Enoxaparin Dose Adjustment in Relation to Weight

• The current treatment dose of enoxaparin is based on total body weight (TBW), but dosage in obesity remains unclear 2.
• "Dose capping" commonly occurs if TBW > 100 kg to minimize bleeding risk, but this may result in under-dosing and increasing embolization risk 2.
• A retrospective study found that dosing at 0.75-0.85 mg/kg results in 62% of therapeutic, 14% sub-therapeutic, and 24% supra-therapeutic anti-Xa levels, which appears to be a "safe" starting dose-range 2.
• A systematic review found that utilization of a reduced weight-based dosing strategy for therapeutic enoxaparin in obese patients may increase the percentage of patients with a therapeutic anti-Xa level 3.
• The review also found that overall rates of total bleeding and thrombosis were assessed in 798 patients, with 29 bleedings (3.6%) occurring, and 27 reported a relationship to dose 3.

Obesity and Enoxaparin Dosing

• Enoxaparin dosing recommendations for morbidly obese patients are lacking, and retrospective and observational studies reported goal anti-Xa levels with a median dose of 0.8 mg/kg using total body weight 4.
• A prospective, randomized, controlled study found that reduced dose enoxaparin (0.8 mg/kg) may be a reasonable dosing strategy in morbidly obese patients, with 89% of patients achieving a goal anti-Xa level 4.
• A retrospective cohort study found that standard dosing of enoxaparin in morbidly obese patients will most likely lead to supratherapeutic anti-Xa levels, and further investigation is warranted to better determine appropriate dosing 5.
• The study also found that the median therapeutic dose of enoxaparin varied by BMI class, with a median therapeutic dose of 0.97 mg/kg for patients with a BMI of 40-50 kg/m2, 0.70 mg/kg for patients with a BMI of 50-60 kg/m2, and 0.71 mg/kg for patients with a BMI over 60 kg/m2 5.
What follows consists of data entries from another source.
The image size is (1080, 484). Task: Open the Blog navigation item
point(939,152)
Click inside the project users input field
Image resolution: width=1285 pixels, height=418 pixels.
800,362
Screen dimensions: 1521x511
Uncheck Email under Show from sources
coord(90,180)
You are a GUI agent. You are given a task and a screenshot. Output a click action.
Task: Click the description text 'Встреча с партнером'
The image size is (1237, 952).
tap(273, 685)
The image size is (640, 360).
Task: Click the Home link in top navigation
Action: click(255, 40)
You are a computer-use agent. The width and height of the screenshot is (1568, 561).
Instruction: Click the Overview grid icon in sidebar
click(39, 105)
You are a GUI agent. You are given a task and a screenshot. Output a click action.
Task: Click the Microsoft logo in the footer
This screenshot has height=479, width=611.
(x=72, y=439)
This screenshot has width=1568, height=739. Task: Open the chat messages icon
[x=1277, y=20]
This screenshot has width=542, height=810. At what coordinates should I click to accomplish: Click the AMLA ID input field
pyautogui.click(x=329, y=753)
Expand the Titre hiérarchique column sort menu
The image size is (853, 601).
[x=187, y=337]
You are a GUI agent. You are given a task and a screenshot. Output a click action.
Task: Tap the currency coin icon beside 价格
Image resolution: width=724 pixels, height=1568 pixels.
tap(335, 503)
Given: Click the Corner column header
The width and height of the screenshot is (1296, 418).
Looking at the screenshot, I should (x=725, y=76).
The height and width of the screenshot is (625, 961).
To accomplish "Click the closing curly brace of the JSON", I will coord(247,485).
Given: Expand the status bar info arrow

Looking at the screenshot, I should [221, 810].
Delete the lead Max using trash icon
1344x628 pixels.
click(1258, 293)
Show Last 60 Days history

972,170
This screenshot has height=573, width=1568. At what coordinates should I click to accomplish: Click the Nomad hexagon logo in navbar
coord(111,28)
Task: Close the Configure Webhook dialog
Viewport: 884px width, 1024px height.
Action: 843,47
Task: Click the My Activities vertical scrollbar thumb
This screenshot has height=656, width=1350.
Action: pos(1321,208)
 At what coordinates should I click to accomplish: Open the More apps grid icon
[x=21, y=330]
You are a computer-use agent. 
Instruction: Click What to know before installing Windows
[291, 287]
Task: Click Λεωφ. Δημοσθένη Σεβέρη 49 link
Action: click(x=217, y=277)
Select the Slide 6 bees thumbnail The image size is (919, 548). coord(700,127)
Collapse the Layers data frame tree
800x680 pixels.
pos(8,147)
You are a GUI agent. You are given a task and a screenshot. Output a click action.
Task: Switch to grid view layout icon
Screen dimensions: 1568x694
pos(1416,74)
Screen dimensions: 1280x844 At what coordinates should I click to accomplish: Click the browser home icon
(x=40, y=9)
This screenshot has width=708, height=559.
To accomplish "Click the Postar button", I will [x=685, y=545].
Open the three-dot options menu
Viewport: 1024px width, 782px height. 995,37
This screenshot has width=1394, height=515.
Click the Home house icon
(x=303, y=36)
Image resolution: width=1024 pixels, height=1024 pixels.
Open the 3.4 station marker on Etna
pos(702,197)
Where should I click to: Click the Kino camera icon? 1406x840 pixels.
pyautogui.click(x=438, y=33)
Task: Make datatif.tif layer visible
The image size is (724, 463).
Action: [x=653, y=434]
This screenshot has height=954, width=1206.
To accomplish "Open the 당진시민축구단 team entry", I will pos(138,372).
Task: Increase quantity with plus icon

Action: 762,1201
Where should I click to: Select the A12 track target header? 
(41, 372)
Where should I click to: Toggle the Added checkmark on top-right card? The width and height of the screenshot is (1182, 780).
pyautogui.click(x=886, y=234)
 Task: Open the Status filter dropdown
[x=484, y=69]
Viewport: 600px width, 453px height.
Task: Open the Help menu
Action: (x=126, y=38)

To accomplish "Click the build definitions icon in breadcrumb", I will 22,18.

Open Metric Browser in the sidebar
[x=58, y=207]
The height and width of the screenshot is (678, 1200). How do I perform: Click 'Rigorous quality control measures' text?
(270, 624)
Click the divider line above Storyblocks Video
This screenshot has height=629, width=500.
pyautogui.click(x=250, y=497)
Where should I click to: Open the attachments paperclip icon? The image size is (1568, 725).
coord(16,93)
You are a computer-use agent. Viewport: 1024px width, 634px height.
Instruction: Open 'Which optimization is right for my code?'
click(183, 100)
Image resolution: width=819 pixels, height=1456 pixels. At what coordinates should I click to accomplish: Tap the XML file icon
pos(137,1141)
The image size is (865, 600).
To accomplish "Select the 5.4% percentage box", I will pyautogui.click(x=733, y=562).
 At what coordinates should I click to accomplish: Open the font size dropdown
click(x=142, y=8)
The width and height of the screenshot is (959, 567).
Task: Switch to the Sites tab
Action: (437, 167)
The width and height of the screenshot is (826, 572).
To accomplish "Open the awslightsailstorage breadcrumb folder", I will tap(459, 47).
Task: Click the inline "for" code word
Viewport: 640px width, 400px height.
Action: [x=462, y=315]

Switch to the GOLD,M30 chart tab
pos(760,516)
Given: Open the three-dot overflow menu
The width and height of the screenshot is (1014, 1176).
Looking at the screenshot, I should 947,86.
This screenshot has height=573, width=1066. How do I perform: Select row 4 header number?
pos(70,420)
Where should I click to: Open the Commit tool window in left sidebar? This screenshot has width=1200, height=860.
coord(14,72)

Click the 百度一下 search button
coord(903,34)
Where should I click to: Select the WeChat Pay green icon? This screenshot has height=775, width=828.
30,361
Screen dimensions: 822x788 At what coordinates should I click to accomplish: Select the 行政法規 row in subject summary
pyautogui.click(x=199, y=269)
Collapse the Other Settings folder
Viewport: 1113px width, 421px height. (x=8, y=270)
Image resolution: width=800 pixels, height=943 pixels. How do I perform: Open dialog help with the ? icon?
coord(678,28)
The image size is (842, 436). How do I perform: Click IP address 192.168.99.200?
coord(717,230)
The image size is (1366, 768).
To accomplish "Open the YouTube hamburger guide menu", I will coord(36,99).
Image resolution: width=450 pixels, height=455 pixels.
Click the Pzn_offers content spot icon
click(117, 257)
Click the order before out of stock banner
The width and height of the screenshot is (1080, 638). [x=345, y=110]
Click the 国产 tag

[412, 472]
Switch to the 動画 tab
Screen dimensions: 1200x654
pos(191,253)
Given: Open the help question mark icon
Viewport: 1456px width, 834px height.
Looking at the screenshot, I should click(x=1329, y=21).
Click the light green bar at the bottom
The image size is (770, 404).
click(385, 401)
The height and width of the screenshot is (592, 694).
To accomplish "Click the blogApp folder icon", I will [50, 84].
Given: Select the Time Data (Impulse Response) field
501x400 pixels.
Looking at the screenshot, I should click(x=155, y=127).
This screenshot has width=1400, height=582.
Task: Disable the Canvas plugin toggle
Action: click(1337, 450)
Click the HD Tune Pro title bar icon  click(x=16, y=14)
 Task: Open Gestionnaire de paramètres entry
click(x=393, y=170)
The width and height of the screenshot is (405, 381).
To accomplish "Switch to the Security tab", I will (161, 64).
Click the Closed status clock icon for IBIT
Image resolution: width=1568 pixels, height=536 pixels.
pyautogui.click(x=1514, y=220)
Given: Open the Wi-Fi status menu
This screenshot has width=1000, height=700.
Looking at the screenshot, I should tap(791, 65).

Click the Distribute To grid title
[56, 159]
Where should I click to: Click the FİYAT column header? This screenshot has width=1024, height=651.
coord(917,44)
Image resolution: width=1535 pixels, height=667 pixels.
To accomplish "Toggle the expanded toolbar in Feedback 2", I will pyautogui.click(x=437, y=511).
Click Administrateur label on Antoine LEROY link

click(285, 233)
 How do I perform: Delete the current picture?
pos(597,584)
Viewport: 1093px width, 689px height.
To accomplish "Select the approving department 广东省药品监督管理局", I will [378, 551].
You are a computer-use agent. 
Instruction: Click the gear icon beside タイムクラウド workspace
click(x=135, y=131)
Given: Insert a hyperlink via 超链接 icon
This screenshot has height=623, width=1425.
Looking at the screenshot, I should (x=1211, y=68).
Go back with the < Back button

Renal Insufficiency and Enoxaparin Dosing

• A meta-analysis found that non-dialysis-dependent patients with a creatinine clearance of 30 mL/min or less who are treated with standard therapeutic doses of enoxaparin have elevated levels of anti-Xa and an increased risk for major bleeding 6.
• The meta-analysis also found that empirical dose adjustment of enoxaparin may reduce the risk for bleeding and merits additional evaluation 6.
• However, the data for tinzaparin and dalteparin were limited, and no conclusions can be made regarding other low-molecular-weight heparins (LMWHs) 6.